Hay otras diferencias entre los maestros sueco e italiano: el primero se especializó durante la primera parte de su carrera en un cine metafísico, con títulos como “El Séptimo Sello” o “El manantial de la doncella”. Antonioni, sin embargo, se convirtió en el máximo exponente del cine de la incomunicación, hasta convertirse, en su caso, en el típico cliché para críticos comodones. Es cierto que Bergman también incidió en ese aspecto (“Secretos de un matrimonio”, “Gritos y susurros”, “Sonata de Otoño”), pero en su cine siempre hubo un toque religioso (“Como en un espejo”, “Los comulgantes”) que nunca aparece en el cine de Antonioni.

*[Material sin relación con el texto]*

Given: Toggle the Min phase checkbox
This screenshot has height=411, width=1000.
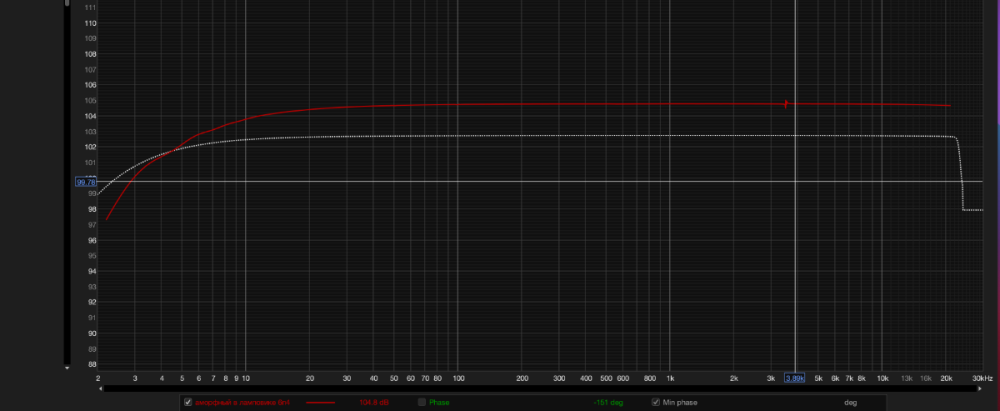Looking at the screenshot, I should pos(655,402).
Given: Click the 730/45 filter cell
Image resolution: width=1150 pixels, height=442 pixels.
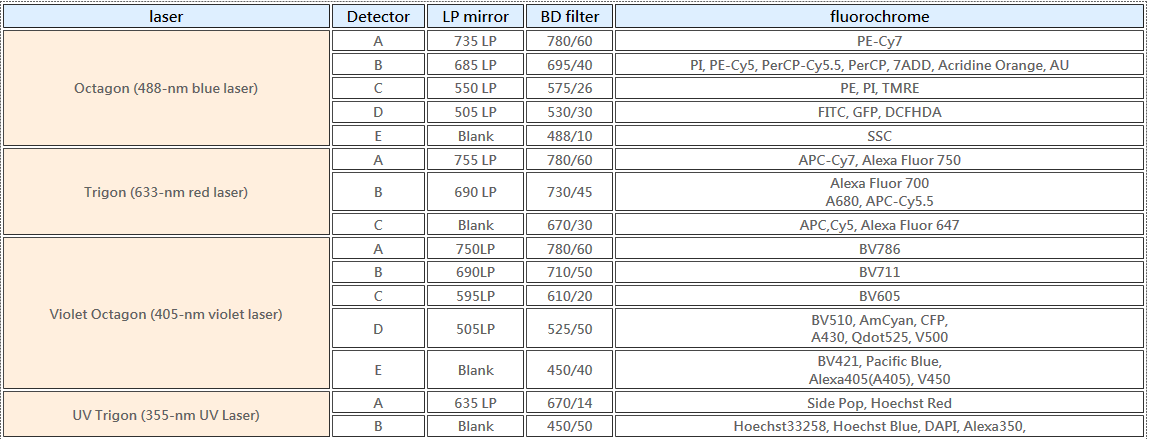Looking at the screenshot, I should click(569, 192).
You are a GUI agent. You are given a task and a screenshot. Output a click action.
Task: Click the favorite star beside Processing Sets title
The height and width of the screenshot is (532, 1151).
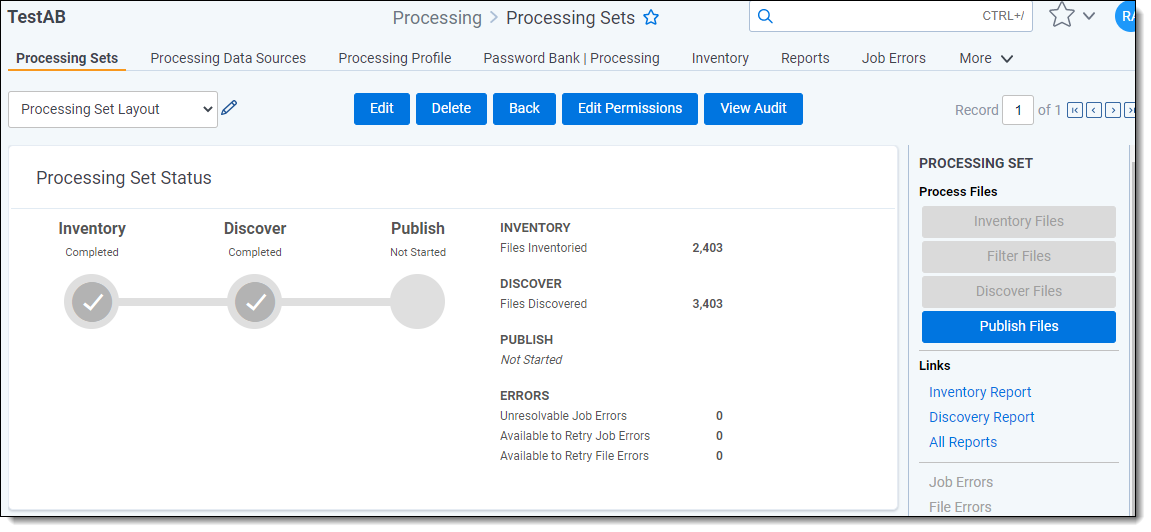point(651,18)
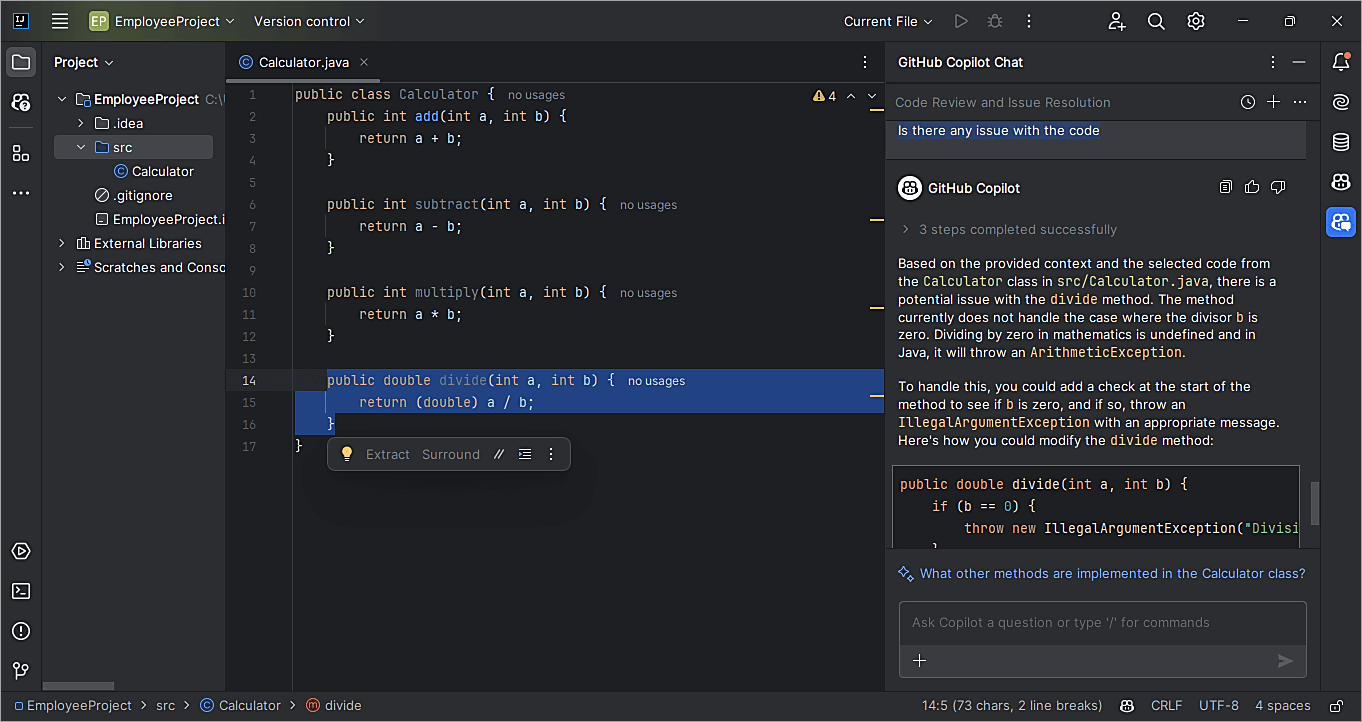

Se podrían seguir buscando diferencias, y a buen seguro aparecerían. Pero no hay que darle muchas más vueltas: lo importante es que sus obras les sobrevivirán durante muchos años, y que finalmente les ha llegado la hora de presentarse ante esa parca que Bergman, premonitoriamente, llevó al cine en la que es, con toda seguridad, la película por excelencia sobre la Muerte: “El Séptimo Sello”. Ante ella, por fin, los dos grandes maestros son iguales.